■ Problem ■
Quote verbatim the rows below, starting at the line that contains "Given: Click the" and ending at the line that contains "Looking at the", and omit the pictures from your answer.

■ Stored rows ■
*-*-*

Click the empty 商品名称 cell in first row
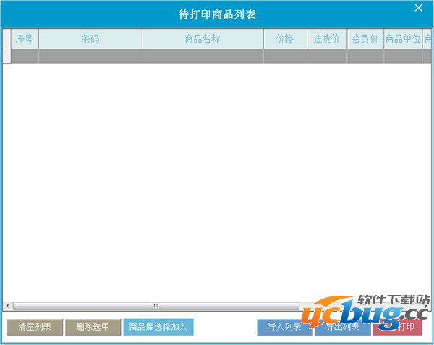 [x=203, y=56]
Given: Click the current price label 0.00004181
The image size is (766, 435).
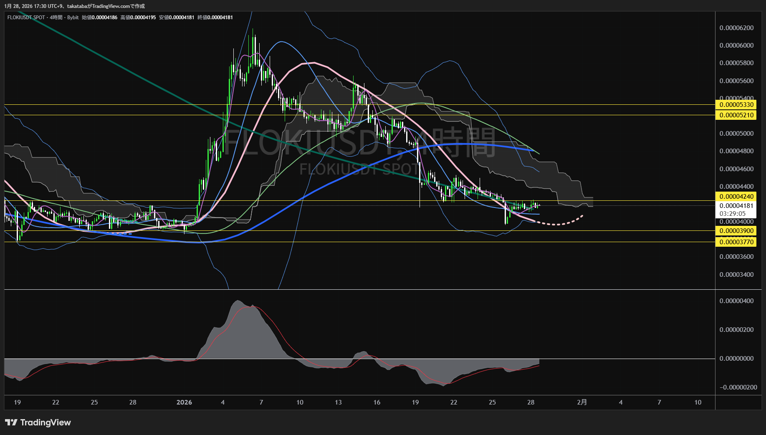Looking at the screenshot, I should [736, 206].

*-*-*

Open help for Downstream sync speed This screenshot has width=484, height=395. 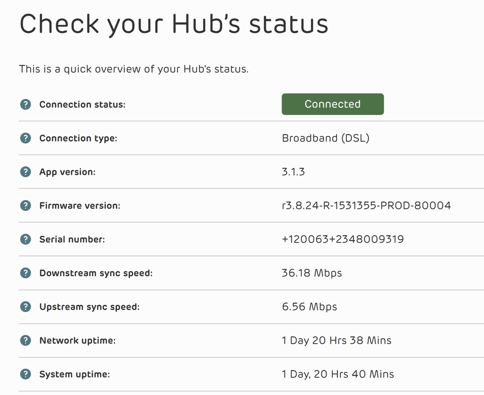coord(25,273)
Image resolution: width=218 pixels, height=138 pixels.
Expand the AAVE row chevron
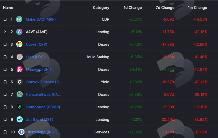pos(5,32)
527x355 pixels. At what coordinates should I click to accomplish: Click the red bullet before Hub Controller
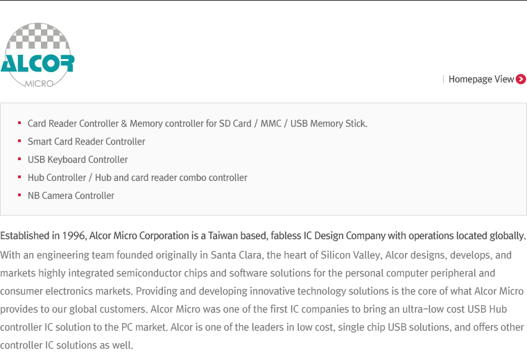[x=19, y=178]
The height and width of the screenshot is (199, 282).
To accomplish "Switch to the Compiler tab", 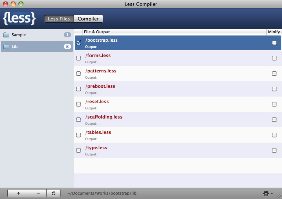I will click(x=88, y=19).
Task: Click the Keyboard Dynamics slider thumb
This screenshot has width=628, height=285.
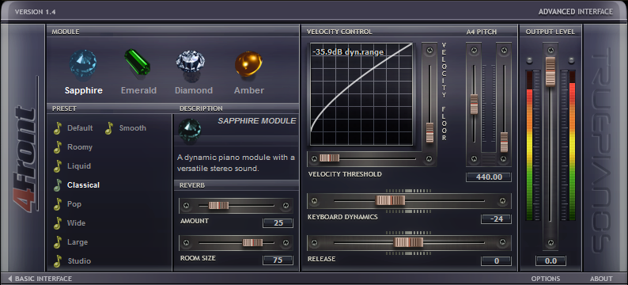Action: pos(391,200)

*-*-*

■ Reply to the task ■
Given: Click the current price label 0.00004181
The image size is (766, 435).
Looking at the screenshot, I should [736, 206].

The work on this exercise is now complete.